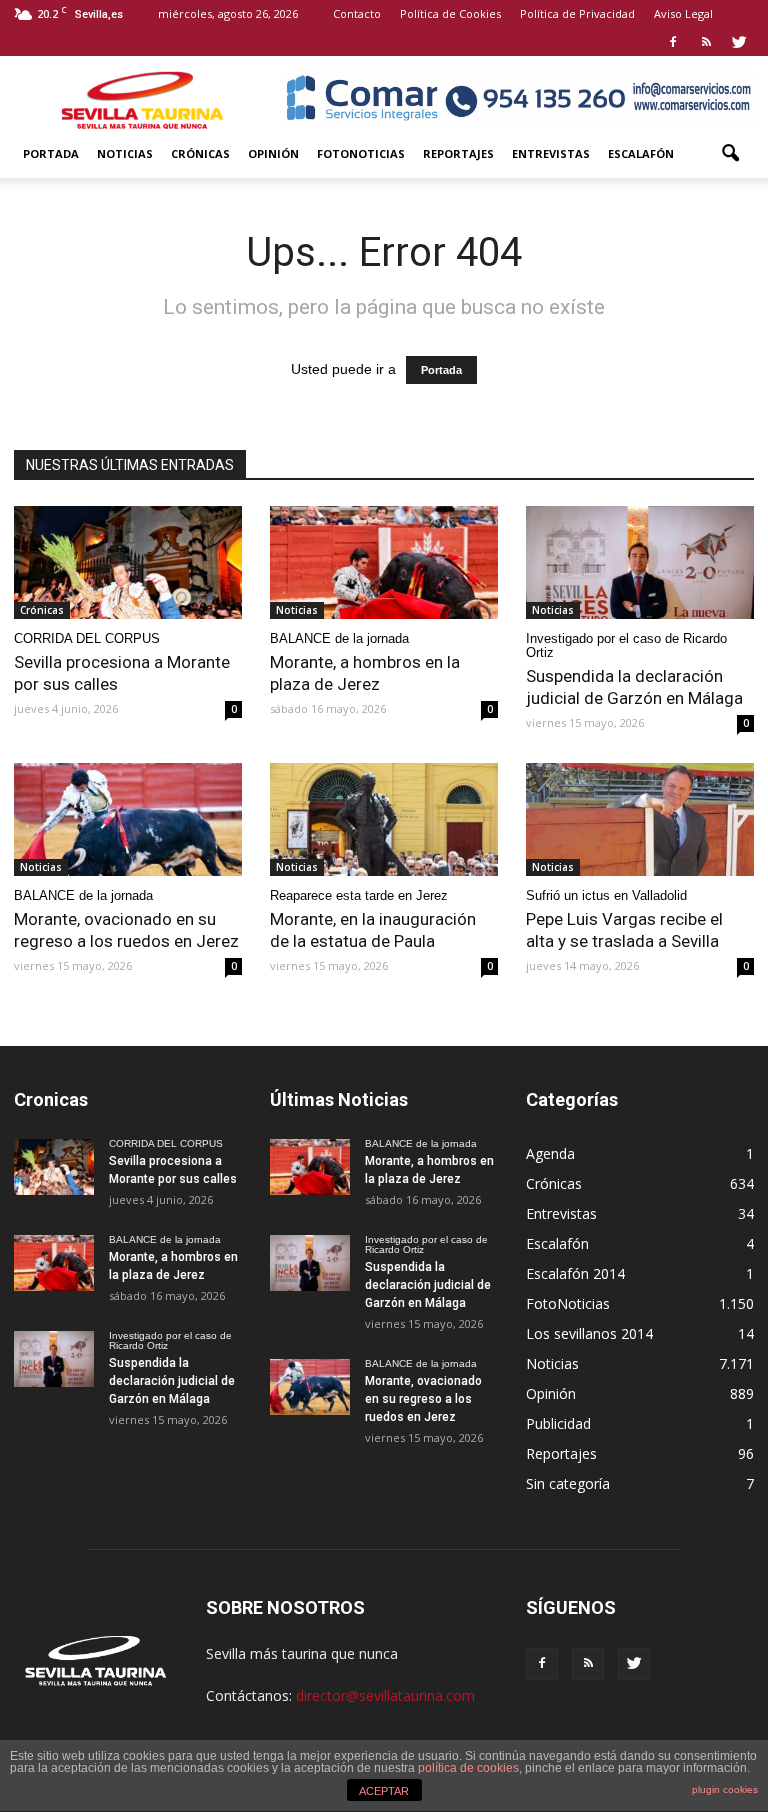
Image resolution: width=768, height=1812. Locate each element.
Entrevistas (551, 153)
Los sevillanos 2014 (589, 1333)
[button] (730, 154)
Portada (51, 153)
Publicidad (558, 1423)
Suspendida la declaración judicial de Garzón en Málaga (172, 1381)
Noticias (125, 153)
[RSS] (706, 42)
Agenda (550, 1153)
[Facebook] (673, 42)
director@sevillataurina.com (385, 1695)
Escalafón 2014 (575, 1273)
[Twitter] (739, 42)
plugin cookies (725, 1789)
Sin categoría (568, 1483)
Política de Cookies (450, 13)
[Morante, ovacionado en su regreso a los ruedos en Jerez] (128, 819)
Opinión (273, 153)
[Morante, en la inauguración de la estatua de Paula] (384, 819)
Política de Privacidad (577, 13)
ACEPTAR (384, 1791)
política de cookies (468, 1768)
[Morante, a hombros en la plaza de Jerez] (384, 562)
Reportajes (458, 153)
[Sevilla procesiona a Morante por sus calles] (128, 562)
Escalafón (641, 153)
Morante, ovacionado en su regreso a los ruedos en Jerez (423, 1399)
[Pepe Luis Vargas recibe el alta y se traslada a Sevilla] (640, 819)
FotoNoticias (361, 153)
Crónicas (200, 153)
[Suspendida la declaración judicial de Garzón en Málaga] (640, 562)
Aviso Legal (683, 13)
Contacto (357, 13)
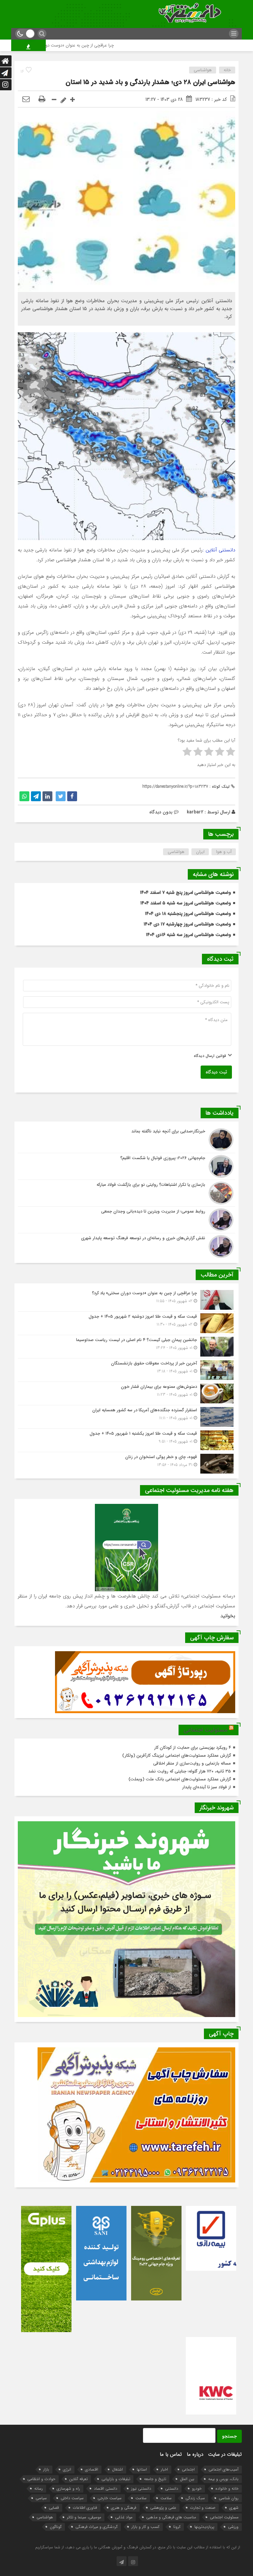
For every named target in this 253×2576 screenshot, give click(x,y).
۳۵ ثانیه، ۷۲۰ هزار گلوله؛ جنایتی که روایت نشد (189, 1771)
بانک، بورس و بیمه (223, 2479)
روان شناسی (229, 2498)
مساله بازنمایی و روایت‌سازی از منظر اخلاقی (192, 1763)
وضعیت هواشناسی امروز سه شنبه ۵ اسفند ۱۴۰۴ (185, 903)
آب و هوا (224, 851)
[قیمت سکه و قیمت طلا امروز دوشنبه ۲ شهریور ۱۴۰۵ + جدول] (126, 1323)
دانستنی (171, 2488)
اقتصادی (91, 2469)
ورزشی (233, 2527)
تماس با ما (171, 2454)
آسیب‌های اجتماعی (224, 2469)
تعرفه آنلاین (78, 2479)
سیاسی (41, 2498)
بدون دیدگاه (161, 812)
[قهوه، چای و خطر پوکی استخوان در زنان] (126, 1463)
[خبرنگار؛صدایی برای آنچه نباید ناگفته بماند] (126, 1140)
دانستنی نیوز (141, 2488)
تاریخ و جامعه (155, 2479)
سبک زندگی (195, 2498)
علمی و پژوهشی (163, 2507)
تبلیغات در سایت (225, 2454)
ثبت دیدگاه (216, 1072)
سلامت (166, 2498)
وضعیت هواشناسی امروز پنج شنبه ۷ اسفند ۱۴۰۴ (185, 892)
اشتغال (117, 2469)
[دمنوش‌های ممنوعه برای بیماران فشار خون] (126, 1393)
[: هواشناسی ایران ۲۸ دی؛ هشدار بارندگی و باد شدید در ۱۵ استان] (26, 99)
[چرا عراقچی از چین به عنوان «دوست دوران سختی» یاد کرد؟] (126, 1299)
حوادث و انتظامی (41, 2479)
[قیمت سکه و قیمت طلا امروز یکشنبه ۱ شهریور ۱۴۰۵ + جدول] (126, 1440)
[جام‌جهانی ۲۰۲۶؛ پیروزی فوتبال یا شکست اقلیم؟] (126, 1166)
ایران (200, 851)
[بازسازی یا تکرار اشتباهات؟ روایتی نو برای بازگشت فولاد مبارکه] (126, 1193)
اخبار (164, 2469)
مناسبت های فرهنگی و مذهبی (171, 2517)
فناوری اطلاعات (85, 2507)
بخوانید (227, 1616)
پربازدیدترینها (204, 2527)
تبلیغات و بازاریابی (115, 2479)
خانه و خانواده (227, 2488)
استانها (142, 2469)
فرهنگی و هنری (123, 2507)
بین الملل (187, 2479)
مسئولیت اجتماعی (205, 1730)
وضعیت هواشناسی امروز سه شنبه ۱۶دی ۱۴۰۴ (188, 934)
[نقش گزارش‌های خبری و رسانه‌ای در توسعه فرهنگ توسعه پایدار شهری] (126, 1245)
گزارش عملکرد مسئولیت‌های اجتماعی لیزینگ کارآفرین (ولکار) (176, 1755)
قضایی (54, 2507)
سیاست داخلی (72, 2498)
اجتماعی (188, 2469)
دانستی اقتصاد (105, 2488)
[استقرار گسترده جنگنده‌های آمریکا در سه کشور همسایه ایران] (126, 1416)
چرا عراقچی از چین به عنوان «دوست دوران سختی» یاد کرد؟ (131, 45)
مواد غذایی (123, 2517)
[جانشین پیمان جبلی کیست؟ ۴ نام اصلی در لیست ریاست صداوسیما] (126, 1346)
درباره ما (195, 2454)
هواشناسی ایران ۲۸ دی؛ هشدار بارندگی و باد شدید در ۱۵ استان (150, 82)
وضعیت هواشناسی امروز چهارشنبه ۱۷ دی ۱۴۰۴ (187, 924)
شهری (234, 2507)
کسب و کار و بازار (145, 2527)
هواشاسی (176, 851)
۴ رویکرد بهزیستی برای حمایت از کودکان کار (192, 1747)
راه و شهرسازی (68, 2488)
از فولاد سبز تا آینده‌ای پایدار (206, 1787)
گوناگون (56, 2527)
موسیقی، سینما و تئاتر (84, 2517)
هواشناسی (203, 70)
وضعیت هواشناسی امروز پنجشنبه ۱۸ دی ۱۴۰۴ (188, 913)
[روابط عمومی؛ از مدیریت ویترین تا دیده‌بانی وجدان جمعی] (126, 1220)
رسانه (38, 2488)
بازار (46, 2469)
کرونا (177, 2527)
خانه (227, 70)
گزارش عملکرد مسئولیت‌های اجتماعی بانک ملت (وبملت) (179, 1779)
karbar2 (195, 812)
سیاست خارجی (110, 2498)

» Aim of the exercise
If a line in the records above contains the string "Jerez", copy that line out.

» Response
[Morante, ovacionado en su regreso a los ruedos en Jerez] (128, 819)
[Morante, a hombros en la plaza de Jerez] (384, 562)
Morante, ovacionado en su regreso a los ruedos en Jerez (423, 1399)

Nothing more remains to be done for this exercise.